> [QUESTIONS ON THE MATERIAL]:
- A) In the article about the battle for Mosul, on what date did Iraqi forces launch the operation to retake the city?
- B) For each statement below, answer yes or no according to the article about the battle for Mosul. Quote the exact words that decide it.
(i) The sandstorm slowed the US-backed forces' advance on Thursday.
(ii) ISIS killed 20 people at the Ghabat Military Base on Tuesday.
(iii) The full attack on Karkukli had already begun.
- C) Continue the article about the battle for Mosul from the point where it stops.

::: PROVIDED TEXT :::

Elite Iraqi troops battled ISIS in the streets of Mosul on Friday, as the UN reported jihadists had executed dozens of people inside the city for alleged "treason."
With ISIS also on the defensive in neighboring Syria, US-backed forces pressed an advance on jihadist bastion Raqa after a sandstorm eased.
The high winds in the desert that separates the Syrian Kurdish-Arab militia alliance from the jihadists' stronghold in the Euphrates Valley had slowed their advance on Thursday as visibility levels plummeted.
Iraqi forces too had regrouped after meeting stronger than expected resistance from ISIS fighters on the east bank of the Tigris River, which runs through Mosul, after thrusting into the built-up area last week.
Commanders of Iraq's elite Counter-Terrorism Service (CTS) said that troops were advancing on two eastern neighborhoods of the city.
In a house near the front line, Staff Lt. Col. Muntadhar Salem clutched a radio in one hand and a tablet in the other with a map showing several rows of buildings recaptured by CTS.
As the troops waited for orders to push forward, incoming mortar rounds shook the pink curtains on the windows of the house.
Inside Mosul itself, ISIS fighters reportedly shot dead more than 60 people this week and hung some of their bodies from poles after claiming they had collaborated with Iraqi troops, the UN human rights office said Friday.
"On Tuesday, ISIS reportedly shot and killed 40 civilians in Mosul city after accusing them of 'treason and collaboration'" with the ISF, rights office spokeswoman Ravina Shamdasani said in a statement released in Geneva.
And on Wednesday, ISIS slaughtered another 20 people at the Ghabat Military Base in northern Mosul after accusing them of "leaking information," the UN statement said.
The battle to retake Mosul is now in its fourth week, and while troops have entered the built-up area, there are weeks, if not months, of fighting still to go.
"Our forces have begun the attack on Arbajiyah. The clashes are ongoing," Salem said, referring to an area in the east of the city.
The latest fighting came "after a few days of quiet," he said.
Another CTS officer, Lt. Col. Ali Hussein Fadhel, said the first row of buildings in Arbajiyah had been seized.
"We are within firing range of Karkukli, but the full attack has not yet started," he said, referring to another eastern neighbourhood.
Iraqi forces launched the operation to retake Mosul on October 17, with federal and Kurdish regional forces closing in on the city from three sides.
Pro-government Shiite paramilitaries later began an advance on the town of Tal Afar, which commands the city's western approaches, with the goal of cutting the jihadists off from territory they control in neighbouring Syria.

::: DATA SEGMENT :::

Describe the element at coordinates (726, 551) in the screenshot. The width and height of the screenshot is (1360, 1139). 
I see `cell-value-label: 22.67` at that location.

:::

> [SET OF ANSWERS]:
- A) October 17

- B)
(i) Yes: "had slowed their advance on Thursday as visibility levels plummeted"
(ii) No: "And on Wednesday, ISIS slaughtered another 20 people at the Ghabat Military Base"
(iii) No: "but the full attack has not yet started"

- C)
The advance up the Tigris Valley from the south has been slowest. The troops on that front had the farthest to cover, with a string of jihadist-held towns in their path.
On Thursday, the battle neared the remains of ancient Nimrud, some 20 miles south of Mosul, raising fears for the famed heritage site already ravaged by jihadist bombs and sledgehammers.
In Syria, the US-backed Syrian Democratic Forces (SDF) said their advance on Raqa was back on track after a sandstorm that swept through the area on Thursday.
"We seized control of two new villages yesterday but we didn't advance as far as planned because of the sandstorm," SDF commander Merkhas Kamishlo told AFP.
Fighting has focused on the ISIS-held village of Al-Heisha, around 40 kilometres (25 miles) north of Raqa.
An AFP correspondent reported heavy air strikes on Friday morning by the US-led coalition supporting the SDF forces.
"Al-Heisha is totally besieged and overnight the US-led coalition hit four Daesh positions inside the village, and destroyed a vehicle being prepared for use as a bomb," Kamishlo said, using an Arabic acronym for ISIS.
The SDF launched its offensive last weekend and has been pushing south from areas near the Turkish border towards Raqa.
Kamishlo said SDF forces advancing south from the towns of Ain Issa and Suluk were close to converging at a position some 30 kilometres (20 miles) from Raqa.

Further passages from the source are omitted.